4. 活性成分与抗氧化活性的相关性分析: 斯皮尔曼相关性分析揭示了上述变化之间的内在联系。可滴定酸含量、多肽产率、总游离氨基酸含量、总黄酮和总酚含量这五个指标,与DPPH自由基清除率、羟基自由基清除率及亚铁离子螯合率均呈现极显著的正相关关系(p<0.01),Spearman相关系数均大于0.94。这一强有力的统计结果意味着,发酵过程中酸度的增加、蛋白质水解(产生多肽和氨基酸)的进行以及酚类、黄酮类物质的释放,共同贡献了抗氧化活性的提升。低分子量多肽、特定的氨基酸(如脯氨酸、天冬氨酸、谷氨酸、组氨酸)以及酚类化合物中的官能团(如-OH, -COOH)被认为是发挥抗氧化作用的关键物质基础。
五、 研究结论与价值
本研究得出结论:干酪乳杆菌发酵能够有效促进芡实中抗氧化活性物质的释放和转化,显著提升其发酵上清液的体外抗氧化活性。发酵过程通过产酸、酶解蛋白质增加小分子多肽和游离氨基酸、释放多酚和黄酮等多重途径,协同增强了产品的抗氧化能力。

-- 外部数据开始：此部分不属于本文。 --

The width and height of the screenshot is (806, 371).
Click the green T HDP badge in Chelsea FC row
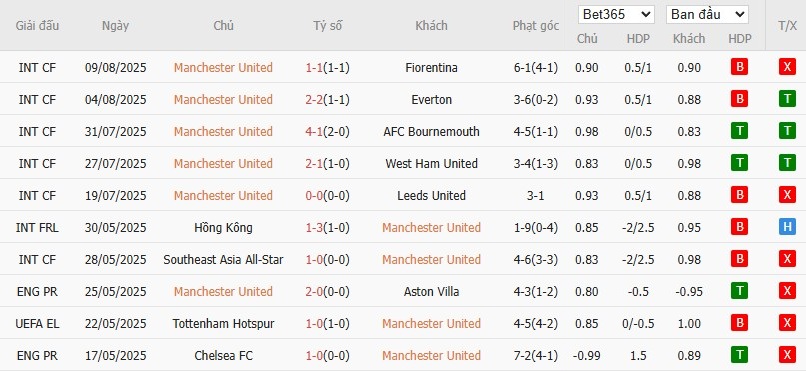[x=739, y=355]
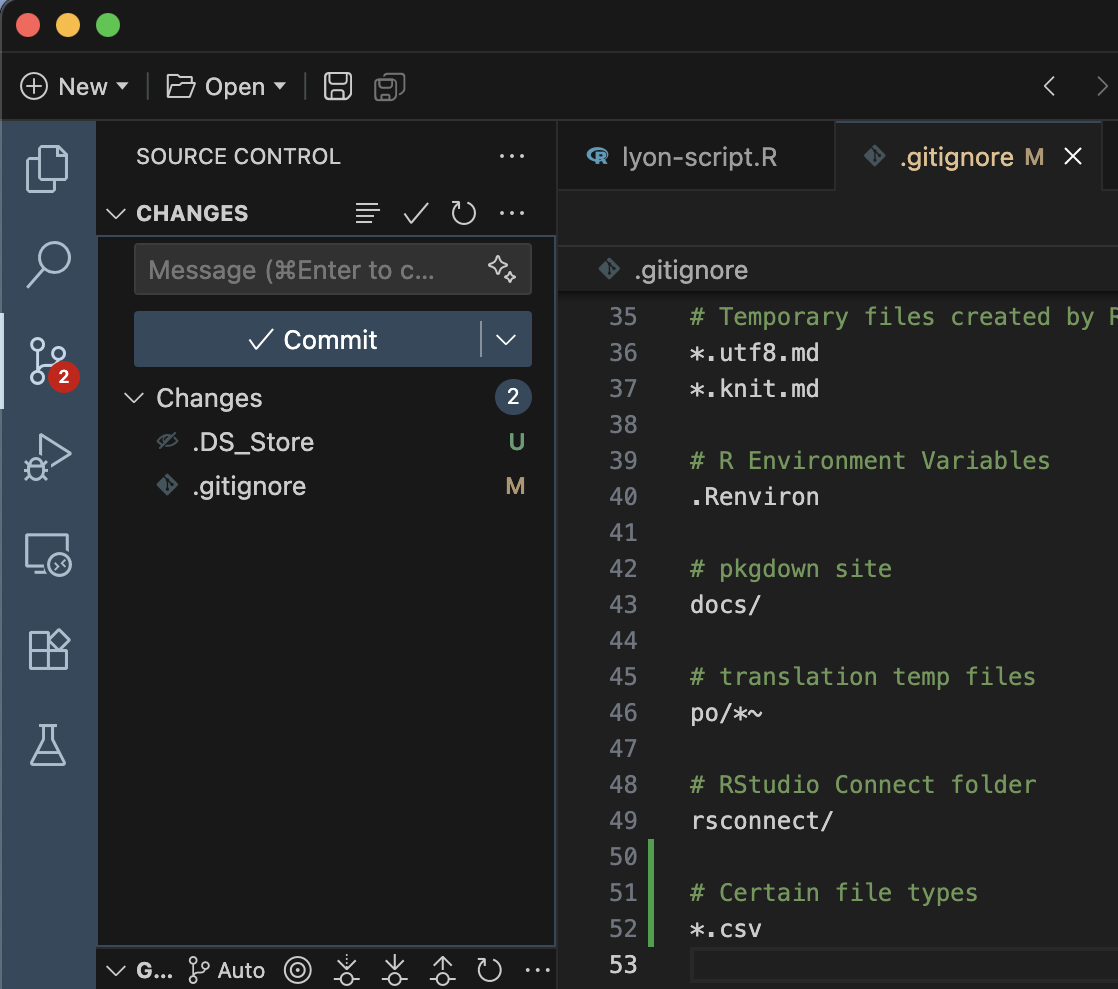Collapse the CHANGES section header

pos(115,213)
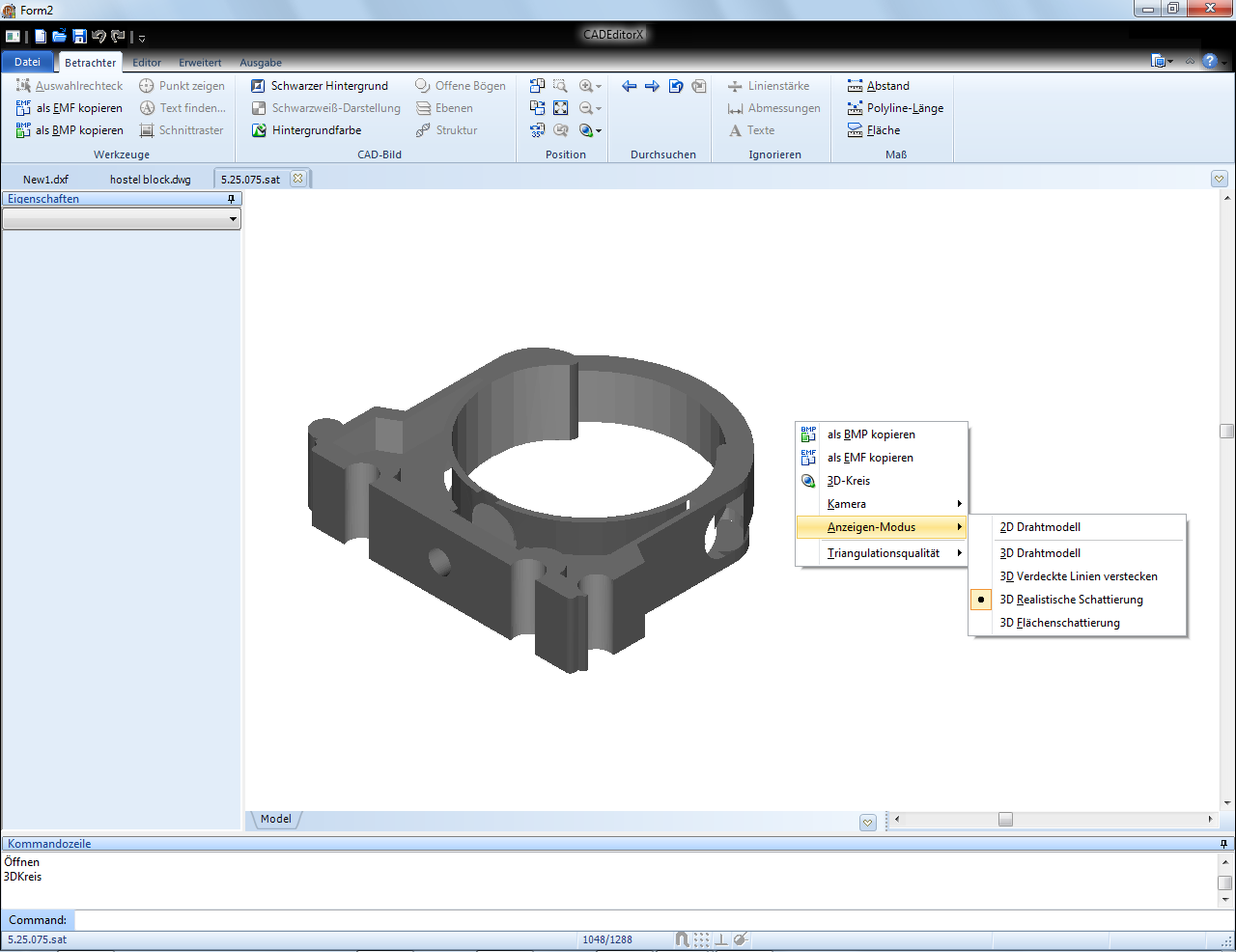Choose 3D-Kreis from context menu
Image resolution: width=1236 pixels, height=952 pixels.
tap(848, 481)
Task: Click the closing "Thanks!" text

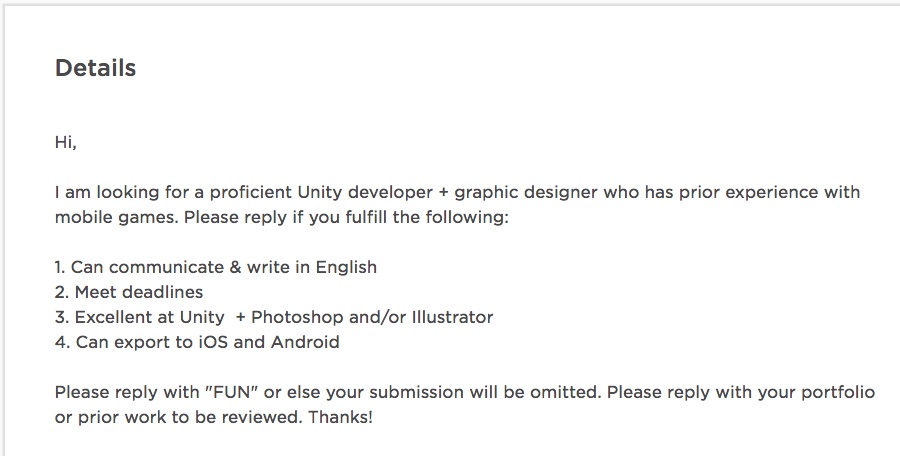Action: (340, 417)
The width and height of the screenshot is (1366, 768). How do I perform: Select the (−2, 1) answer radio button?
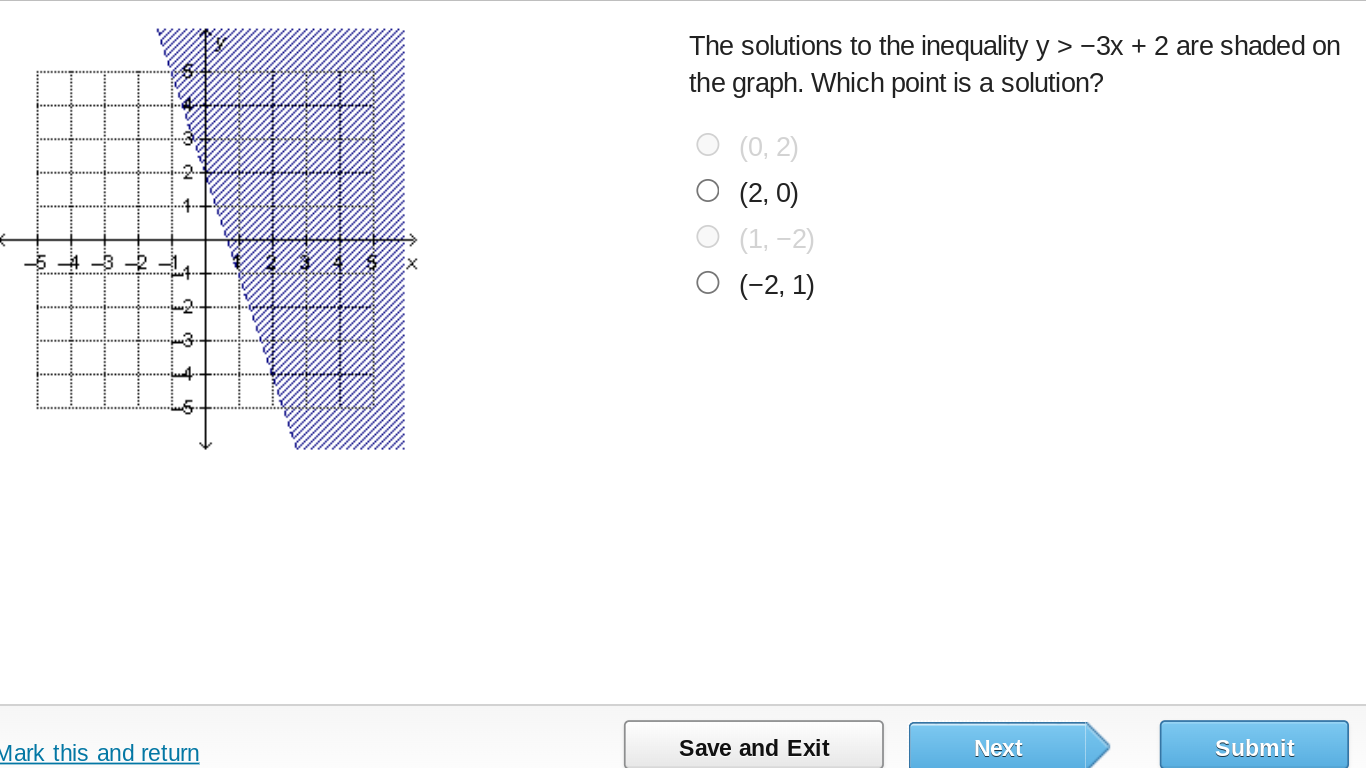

该研究的科学价值在于,首次系统阐明了干酪乳杆菌发酵芡实过程中多种活性成分的动态变化规律及其与抗氧化活性之间的定量相关性,为理解乳酸菌发酵改善植物基质功能活性的机理提供了具体案例和数据支撑。其应用价值在于,为开发以芡实为原料的、具有增强抗氧化功能的发酵饮料、调味品或膳食补充剂等产品提供了直接的理论依据和工艺参考。通过可控的发酵工艺,可以定向提升产品的营养功能和健康价值,这对于深度开发芡实这一传统药食资源、提升其经济附加值具有重要的实践意义。
六、 研究亮点
七、 其他有价值的内容
研究中引用和对比了多项前人工作,如利用其他乳酸菌发酵豆清液、燕麦乳、豆乳等的研究,以及关于多肽、氨基酸抗氧化机理的文献,这不仅为本研究提供了背景和对比,也展示了该领域的研究脉络。此外,文中对部分结果的可能机理进行了讨论,例如认为总酚增加可能是由于乳酸菌酶系统解离了多酚-蛋白质复合物,总黄酮大幅增加可能是复杂多酚被分解为简单黄酮类化合物等,这些讨论增加了文章的深度。